Americans would soon read all about this curious airborne expedition that their country had sent to the Far North. Through regular newspaper coverage they learned much about the activities of the venture, which was known officially as the MacMillan Arctic Expedition, named for Donald B. MacMillan, the veteran explorer who was leading it. In the fall of 1925 several articles in National Geographic magazine described the work of the enterprise. One of these articles, written by the expedition’s senior naval officer, introduced the public to the man who would go on to become perhaps the most famous aviator-explorer of his era: Richard E. Byrd, then a lieutenant commander in the U.S. Navy.
The 1925 expedition was significant in several respects. It marked the first productive use of aircraft in Arctic exploration by Americans, and it thrust Byrd into the limelight as spokesman for the role of aviation in such efforts. As a joint operation with civilian and military components, it was well publicized and reported, with daily progress reports reaching the American public by radio. It also marked the convergence — or near collision — of the old and the new in Arctic exploration and in the careers of the men involved. It was only peripherally an attempt to reach the pole, and yet, even with its modest goals, the expedition was no more than a nominal success.

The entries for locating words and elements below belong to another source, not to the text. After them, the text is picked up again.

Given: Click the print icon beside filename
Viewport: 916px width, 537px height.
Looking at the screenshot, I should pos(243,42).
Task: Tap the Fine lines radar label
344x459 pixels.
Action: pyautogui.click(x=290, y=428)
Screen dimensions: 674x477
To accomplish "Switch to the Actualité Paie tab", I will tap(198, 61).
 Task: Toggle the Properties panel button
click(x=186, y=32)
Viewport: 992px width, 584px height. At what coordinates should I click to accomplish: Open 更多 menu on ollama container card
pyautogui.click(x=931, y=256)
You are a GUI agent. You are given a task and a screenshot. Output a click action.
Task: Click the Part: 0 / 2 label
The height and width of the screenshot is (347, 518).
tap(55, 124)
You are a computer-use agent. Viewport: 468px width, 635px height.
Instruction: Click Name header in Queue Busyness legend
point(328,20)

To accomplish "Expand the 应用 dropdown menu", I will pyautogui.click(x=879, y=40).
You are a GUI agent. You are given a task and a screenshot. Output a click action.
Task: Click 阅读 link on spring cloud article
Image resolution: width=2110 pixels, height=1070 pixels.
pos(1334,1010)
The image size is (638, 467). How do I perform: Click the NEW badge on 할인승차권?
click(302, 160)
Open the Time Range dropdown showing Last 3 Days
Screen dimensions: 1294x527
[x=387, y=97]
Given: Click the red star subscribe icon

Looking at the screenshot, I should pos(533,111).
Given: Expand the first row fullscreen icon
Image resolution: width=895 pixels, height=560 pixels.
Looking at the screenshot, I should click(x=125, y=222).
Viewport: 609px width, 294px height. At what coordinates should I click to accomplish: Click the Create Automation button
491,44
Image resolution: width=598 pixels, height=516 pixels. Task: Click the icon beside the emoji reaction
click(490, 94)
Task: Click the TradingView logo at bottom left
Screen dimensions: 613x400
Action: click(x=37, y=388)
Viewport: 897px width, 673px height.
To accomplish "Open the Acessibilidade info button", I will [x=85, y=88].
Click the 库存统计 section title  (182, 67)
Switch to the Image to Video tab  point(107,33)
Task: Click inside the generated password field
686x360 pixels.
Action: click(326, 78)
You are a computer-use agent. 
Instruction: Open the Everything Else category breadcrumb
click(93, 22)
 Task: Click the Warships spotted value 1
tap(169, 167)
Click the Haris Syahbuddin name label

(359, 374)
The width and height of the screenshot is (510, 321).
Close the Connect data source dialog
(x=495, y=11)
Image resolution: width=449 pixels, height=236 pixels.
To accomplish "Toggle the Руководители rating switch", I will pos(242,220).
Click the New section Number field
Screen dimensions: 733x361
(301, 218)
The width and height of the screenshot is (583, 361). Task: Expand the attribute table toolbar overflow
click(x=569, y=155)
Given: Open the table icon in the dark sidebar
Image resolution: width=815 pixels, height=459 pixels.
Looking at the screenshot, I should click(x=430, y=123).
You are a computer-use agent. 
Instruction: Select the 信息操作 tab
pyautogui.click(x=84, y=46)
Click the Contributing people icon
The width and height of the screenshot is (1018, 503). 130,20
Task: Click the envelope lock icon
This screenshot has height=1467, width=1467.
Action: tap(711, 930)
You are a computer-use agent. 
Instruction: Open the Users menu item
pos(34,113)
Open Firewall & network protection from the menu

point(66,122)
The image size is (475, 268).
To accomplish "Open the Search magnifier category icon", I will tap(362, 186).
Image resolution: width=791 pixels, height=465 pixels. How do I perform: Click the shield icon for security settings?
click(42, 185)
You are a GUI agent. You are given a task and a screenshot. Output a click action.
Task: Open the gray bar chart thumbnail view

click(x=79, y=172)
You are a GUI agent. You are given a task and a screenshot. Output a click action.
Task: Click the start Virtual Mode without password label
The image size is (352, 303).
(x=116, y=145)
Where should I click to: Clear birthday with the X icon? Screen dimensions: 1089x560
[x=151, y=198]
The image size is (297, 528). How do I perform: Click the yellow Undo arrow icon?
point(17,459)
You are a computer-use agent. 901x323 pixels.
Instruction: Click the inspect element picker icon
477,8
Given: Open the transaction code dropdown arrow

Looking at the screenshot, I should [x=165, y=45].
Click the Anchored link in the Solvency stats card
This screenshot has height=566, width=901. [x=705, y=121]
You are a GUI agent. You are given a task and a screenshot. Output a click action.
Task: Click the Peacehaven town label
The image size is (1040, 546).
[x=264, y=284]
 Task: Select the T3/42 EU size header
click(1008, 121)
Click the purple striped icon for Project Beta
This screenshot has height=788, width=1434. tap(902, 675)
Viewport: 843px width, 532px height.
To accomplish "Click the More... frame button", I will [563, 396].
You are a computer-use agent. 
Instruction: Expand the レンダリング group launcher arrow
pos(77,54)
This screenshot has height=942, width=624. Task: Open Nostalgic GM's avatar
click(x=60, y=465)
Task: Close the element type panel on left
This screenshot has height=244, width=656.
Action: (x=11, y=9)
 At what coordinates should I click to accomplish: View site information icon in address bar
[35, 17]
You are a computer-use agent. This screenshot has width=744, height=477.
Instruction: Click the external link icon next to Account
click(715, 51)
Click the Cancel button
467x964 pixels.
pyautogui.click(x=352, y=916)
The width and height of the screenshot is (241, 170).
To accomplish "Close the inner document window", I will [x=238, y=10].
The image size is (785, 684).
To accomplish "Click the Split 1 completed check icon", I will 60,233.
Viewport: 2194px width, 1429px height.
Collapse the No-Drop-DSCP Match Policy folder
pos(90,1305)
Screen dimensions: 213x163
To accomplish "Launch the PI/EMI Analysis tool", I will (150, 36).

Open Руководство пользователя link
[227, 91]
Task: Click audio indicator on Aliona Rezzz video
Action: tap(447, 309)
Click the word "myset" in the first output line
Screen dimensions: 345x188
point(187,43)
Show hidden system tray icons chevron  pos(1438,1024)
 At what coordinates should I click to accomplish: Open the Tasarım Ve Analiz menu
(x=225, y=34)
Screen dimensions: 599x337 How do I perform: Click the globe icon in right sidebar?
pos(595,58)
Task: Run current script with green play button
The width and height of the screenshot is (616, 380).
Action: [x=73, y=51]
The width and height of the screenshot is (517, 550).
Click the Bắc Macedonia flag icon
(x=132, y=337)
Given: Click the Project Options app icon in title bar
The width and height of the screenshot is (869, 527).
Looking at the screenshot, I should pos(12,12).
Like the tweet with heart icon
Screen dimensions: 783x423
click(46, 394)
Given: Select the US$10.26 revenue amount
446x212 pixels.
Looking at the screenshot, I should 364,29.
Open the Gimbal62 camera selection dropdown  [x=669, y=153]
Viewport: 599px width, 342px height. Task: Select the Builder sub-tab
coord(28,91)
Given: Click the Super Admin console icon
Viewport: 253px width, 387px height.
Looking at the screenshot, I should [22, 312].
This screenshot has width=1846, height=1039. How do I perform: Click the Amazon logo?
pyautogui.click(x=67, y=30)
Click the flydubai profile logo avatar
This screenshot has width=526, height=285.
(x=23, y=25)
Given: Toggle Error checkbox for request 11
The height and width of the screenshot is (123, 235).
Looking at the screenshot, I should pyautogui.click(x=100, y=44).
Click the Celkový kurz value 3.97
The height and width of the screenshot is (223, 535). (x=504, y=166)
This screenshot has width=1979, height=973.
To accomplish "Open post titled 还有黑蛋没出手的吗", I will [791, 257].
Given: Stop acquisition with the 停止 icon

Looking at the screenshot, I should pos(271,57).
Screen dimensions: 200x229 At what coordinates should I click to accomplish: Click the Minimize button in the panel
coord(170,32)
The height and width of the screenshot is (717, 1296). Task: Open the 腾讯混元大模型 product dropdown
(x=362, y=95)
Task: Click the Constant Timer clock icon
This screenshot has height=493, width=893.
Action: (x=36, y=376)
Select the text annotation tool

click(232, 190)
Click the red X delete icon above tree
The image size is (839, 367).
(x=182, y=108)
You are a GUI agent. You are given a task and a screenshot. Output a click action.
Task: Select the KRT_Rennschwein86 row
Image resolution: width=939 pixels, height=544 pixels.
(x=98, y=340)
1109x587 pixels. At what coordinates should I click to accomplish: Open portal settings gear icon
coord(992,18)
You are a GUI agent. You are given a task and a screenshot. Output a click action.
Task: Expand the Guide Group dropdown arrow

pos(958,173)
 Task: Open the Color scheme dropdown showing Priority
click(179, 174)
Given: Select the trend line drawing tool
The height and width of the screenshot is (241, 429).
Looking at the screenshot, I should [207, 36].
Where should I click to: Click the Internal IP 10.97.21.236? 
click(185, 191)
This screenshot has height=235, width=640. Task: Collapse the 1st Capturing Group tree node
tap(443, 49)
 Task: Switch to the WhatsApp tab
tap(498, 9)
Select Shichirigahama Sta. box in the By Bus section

Richard E. Byrd, the scion of an aristocratic and politically influential Virginia family, had graduated from the U.S. Naval Academy in 1912. Seemingly headed for success in the Navy, he found his career jeopardized by several injuries to his right leg — a fractured ankle while playing football at the academy, another fracture of the same ankle in a gymnastics accident while he was still a midshipman and yet another fracture in a fall aboard the battleship Wyoming.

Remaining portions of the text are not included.